## Data extracts

- Opening Delimiter -

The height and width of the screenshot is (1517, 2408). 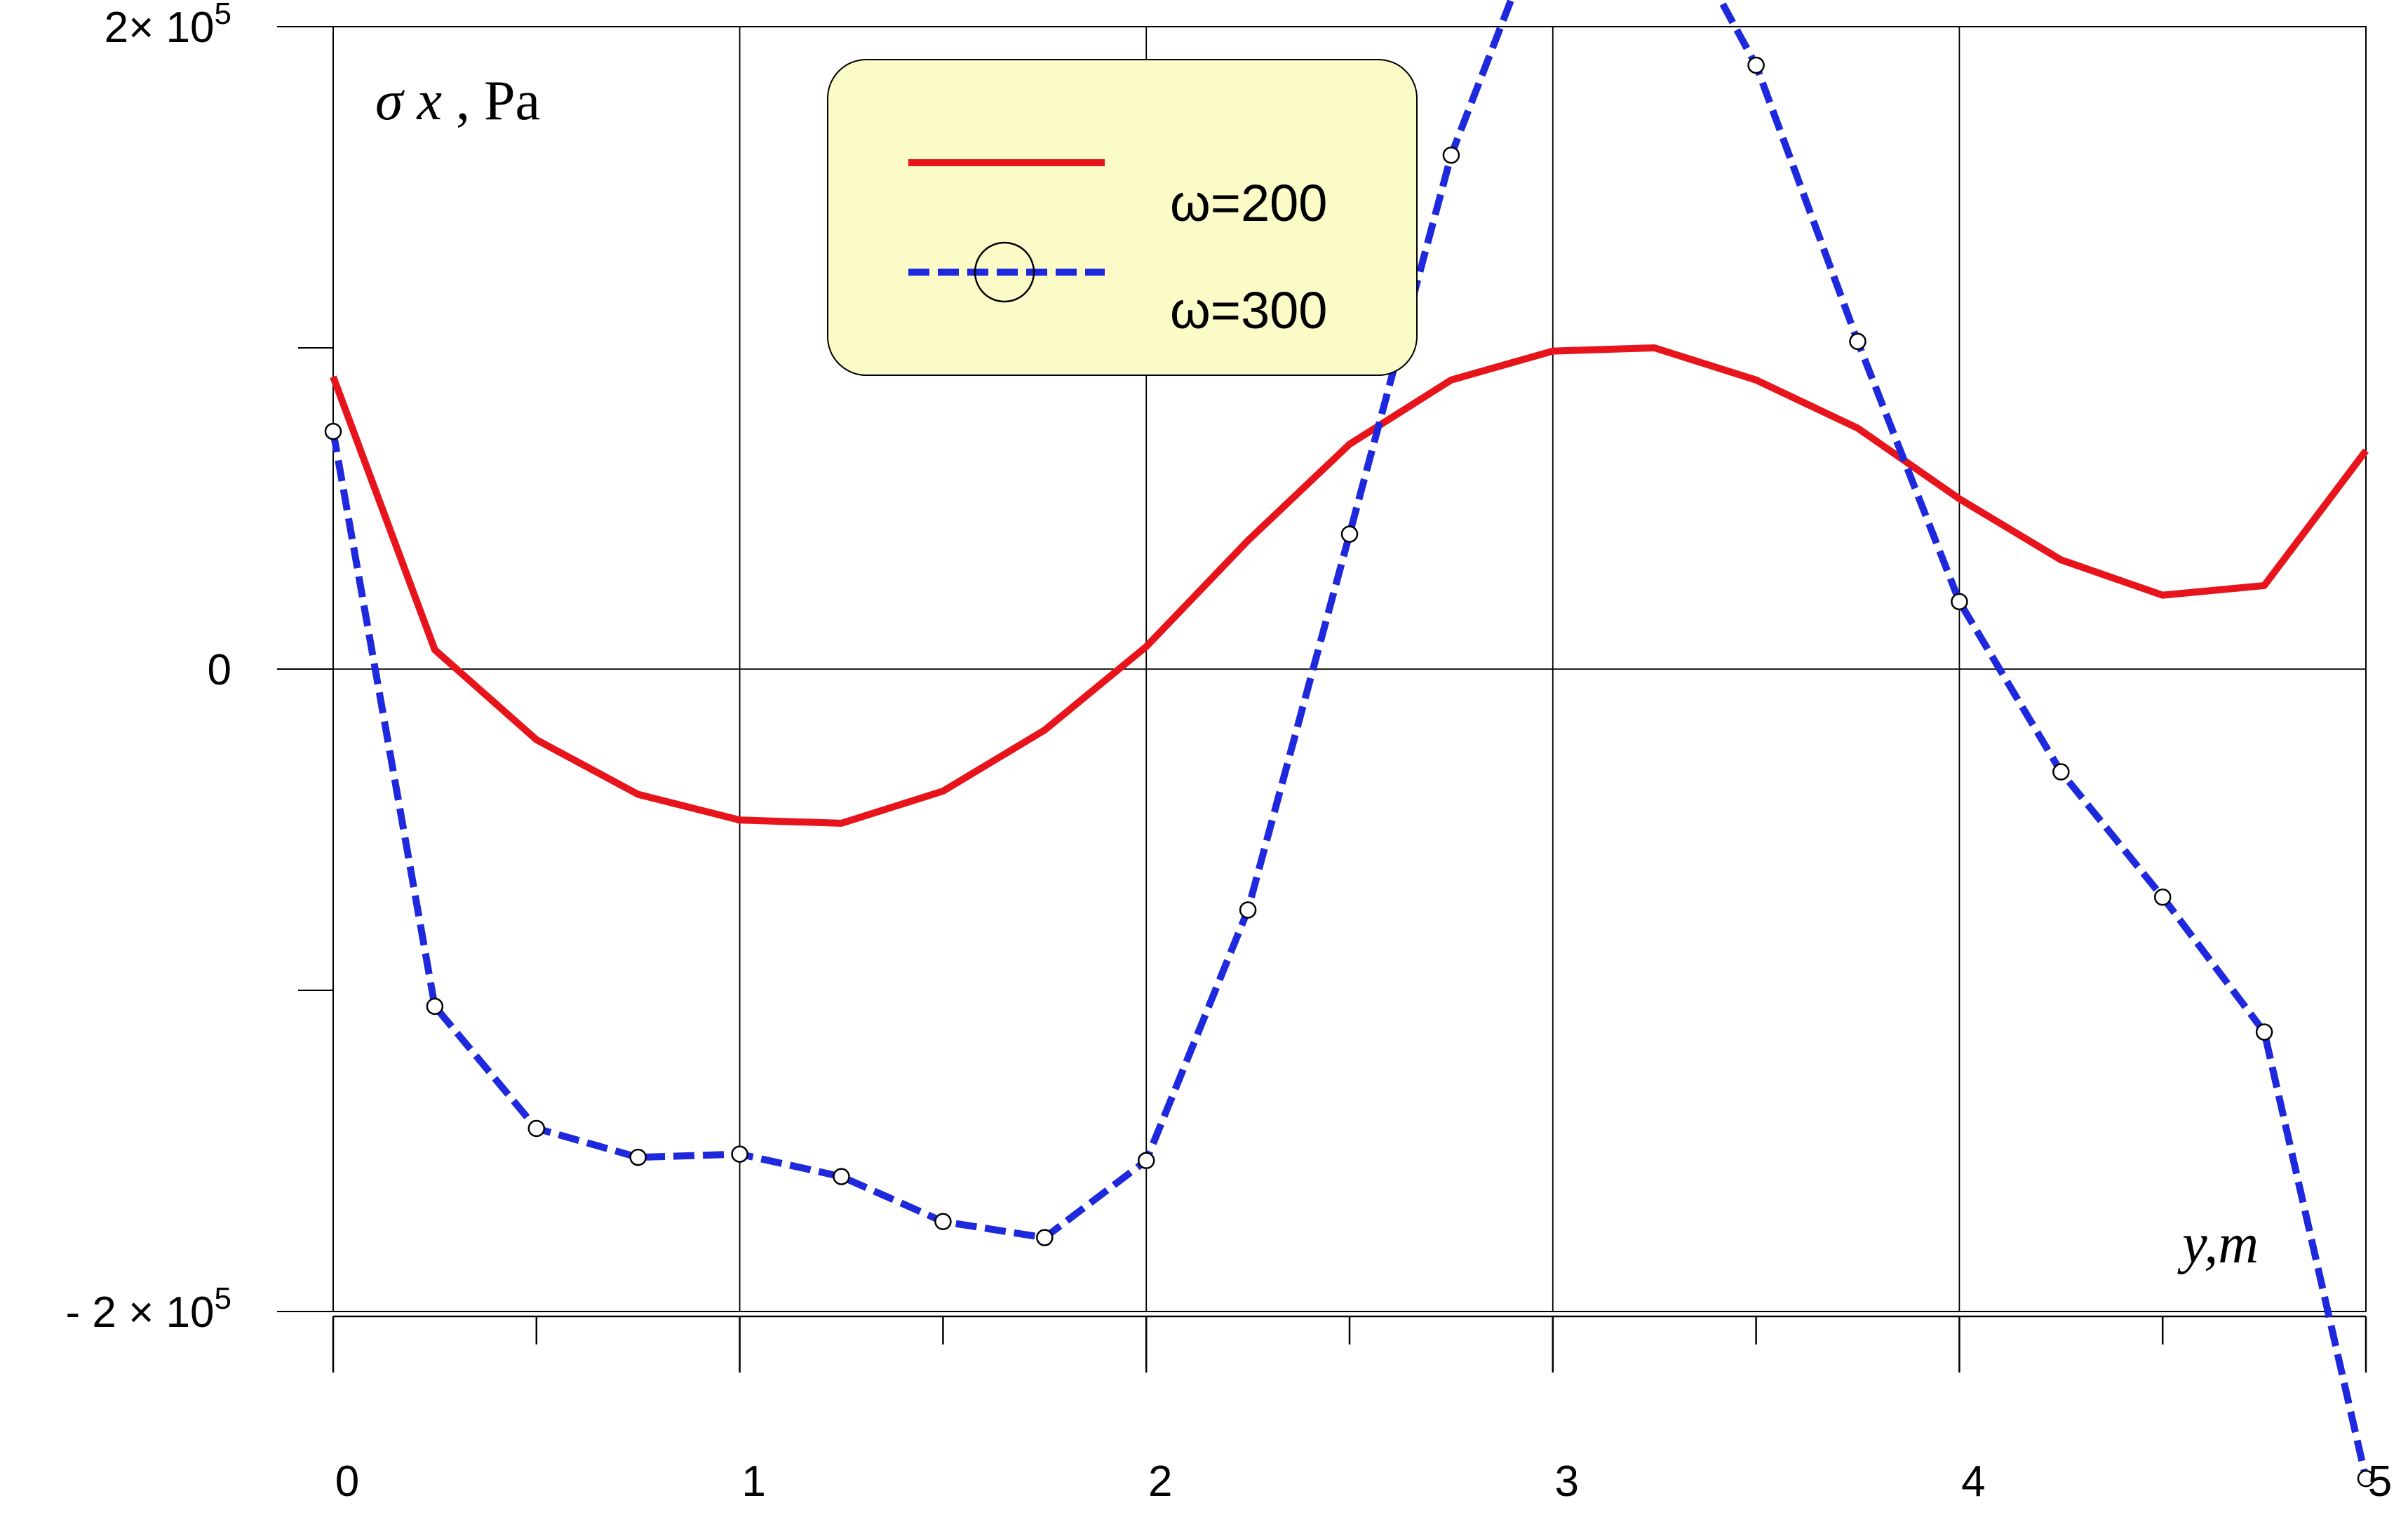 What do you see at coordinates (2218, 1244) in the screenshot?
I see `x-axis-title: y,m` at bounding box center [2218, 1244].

- Closing Delimiter -
- Opening Delimiter -

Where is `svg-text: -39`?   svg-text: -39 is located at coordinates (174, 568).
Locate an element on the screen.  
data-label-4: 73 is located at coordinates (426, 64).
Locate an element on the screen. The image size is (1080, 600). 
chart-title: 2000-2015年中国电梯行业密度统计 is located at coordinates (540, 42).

- Closing Delimiter -
- Opening Delimiter -

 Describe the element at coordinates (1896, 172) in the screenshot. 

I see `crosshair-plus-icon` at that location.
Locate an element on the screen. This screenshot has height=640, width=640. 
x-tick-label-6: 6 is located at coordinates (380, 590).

- Closing Delimiter -

## What you need to do
Print the rows above exactly as they appear, beginning at the line that has "Locate an element on the screen. The" and stopping after the line that has "chart-title: 2000-2015年中国电梯行业密度统计 is".

## Written reply
Locate an element on the screen. The image size is (1080, 600). 
chart-title: 2000-2015年中国电梯行业密度统计 is located at coordinates (540, 42).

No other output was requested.